_Exercise prompt:_ Using the entries below, restate word for word only the lines from the one with "Screen dimensions: 984x698" to the final line, leaving the pictures out.

_Data shown:_

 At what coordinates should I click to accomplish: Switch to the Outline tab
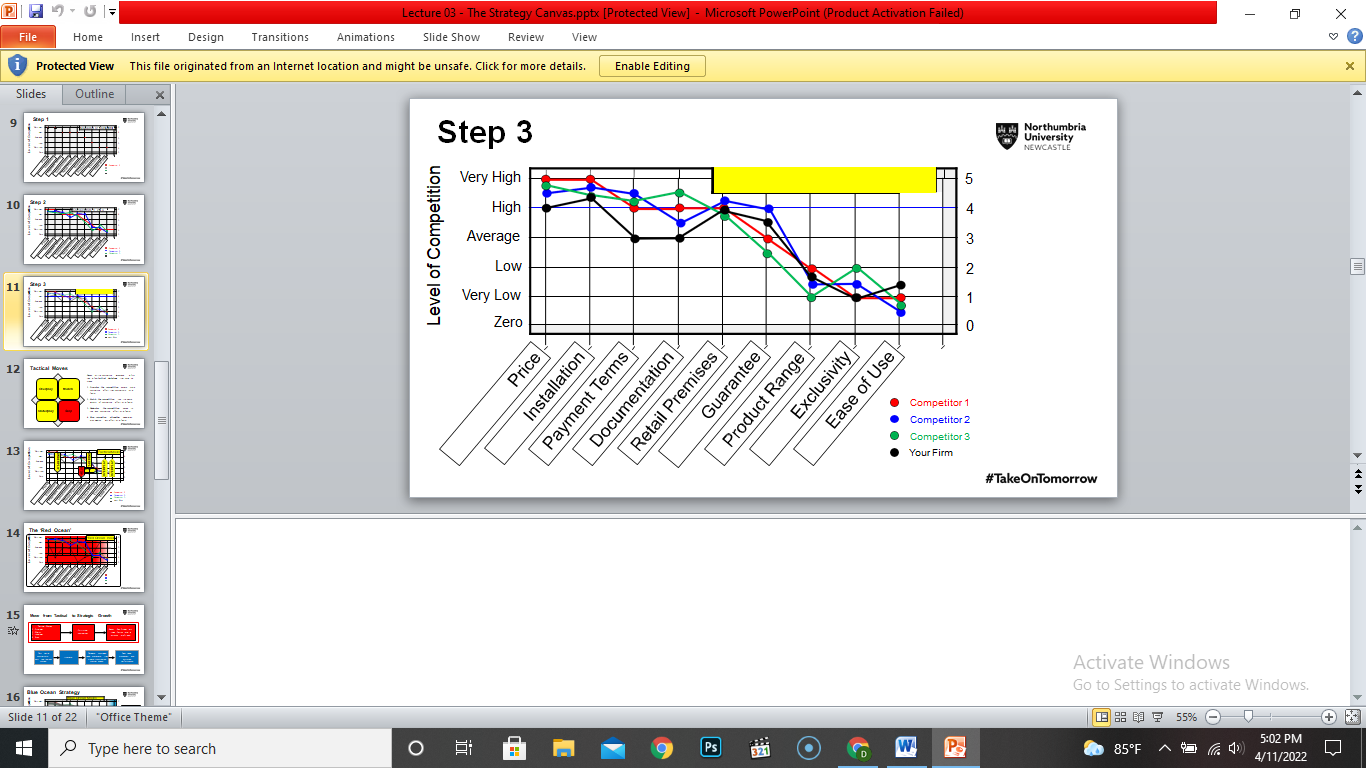[x=93, y=93]
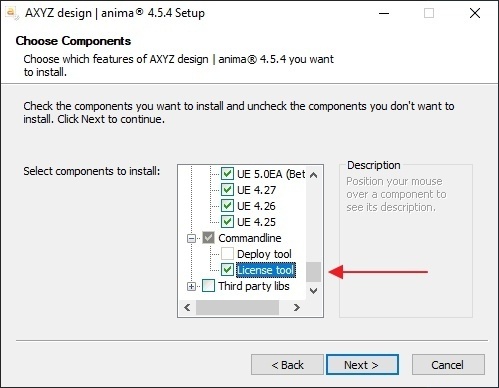The width and height of the screenshot is (499, 388).
Task: Check the Third party libs checkbox
Action: [209, 286]
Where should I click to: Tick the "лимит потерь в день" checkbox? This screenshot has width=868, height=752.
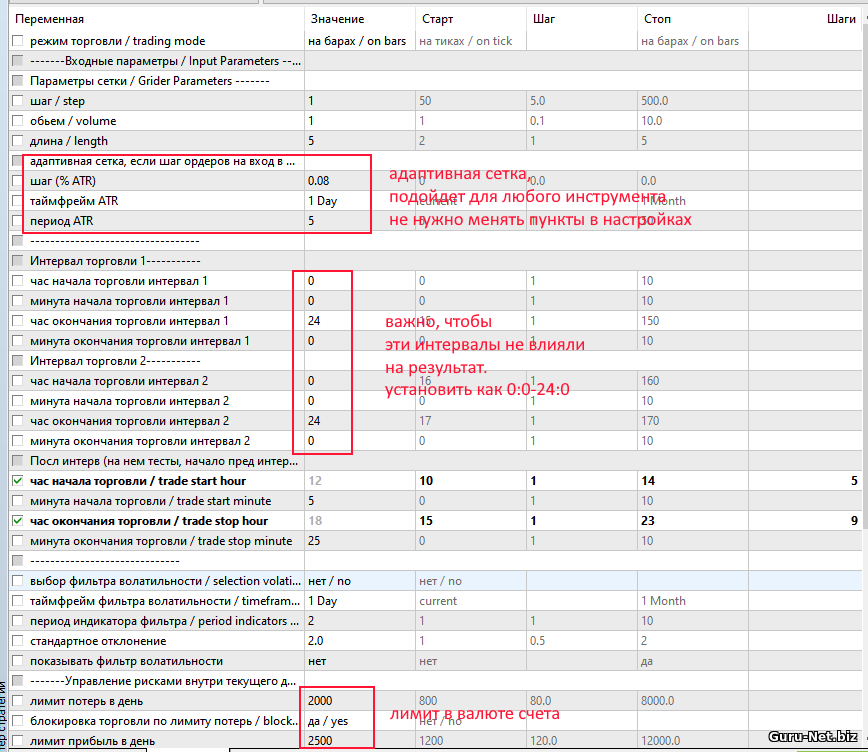pos(17,701)
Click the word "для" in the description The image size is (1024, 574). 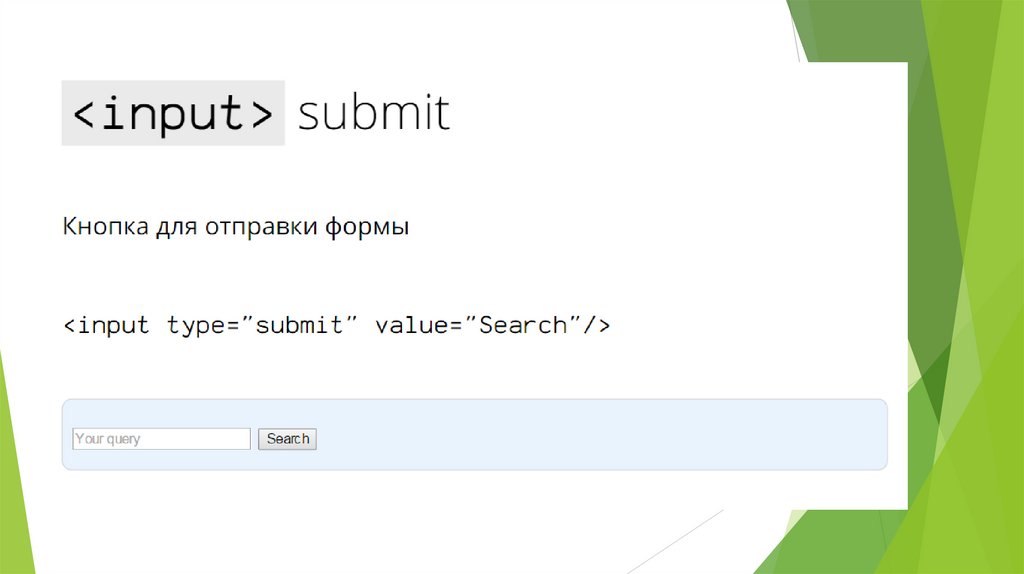pos(176,228)
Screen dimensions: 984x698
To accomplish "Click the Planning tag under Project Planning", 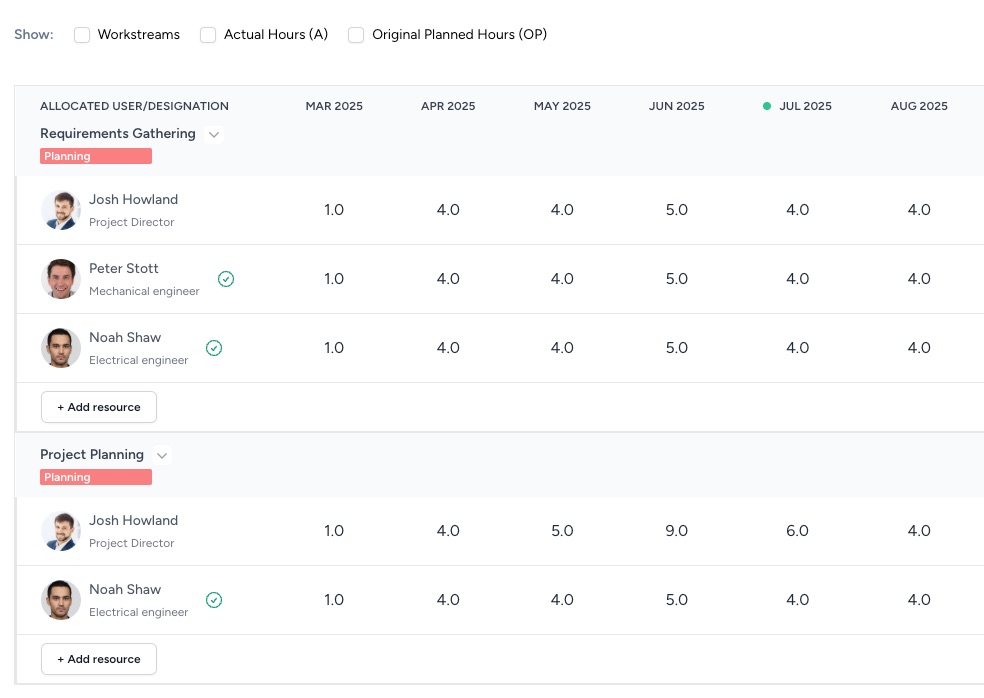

_Solution for this problem:_
Screen dimensions: 984x698
To accomplish "Click the Planning tag under Project Planning", 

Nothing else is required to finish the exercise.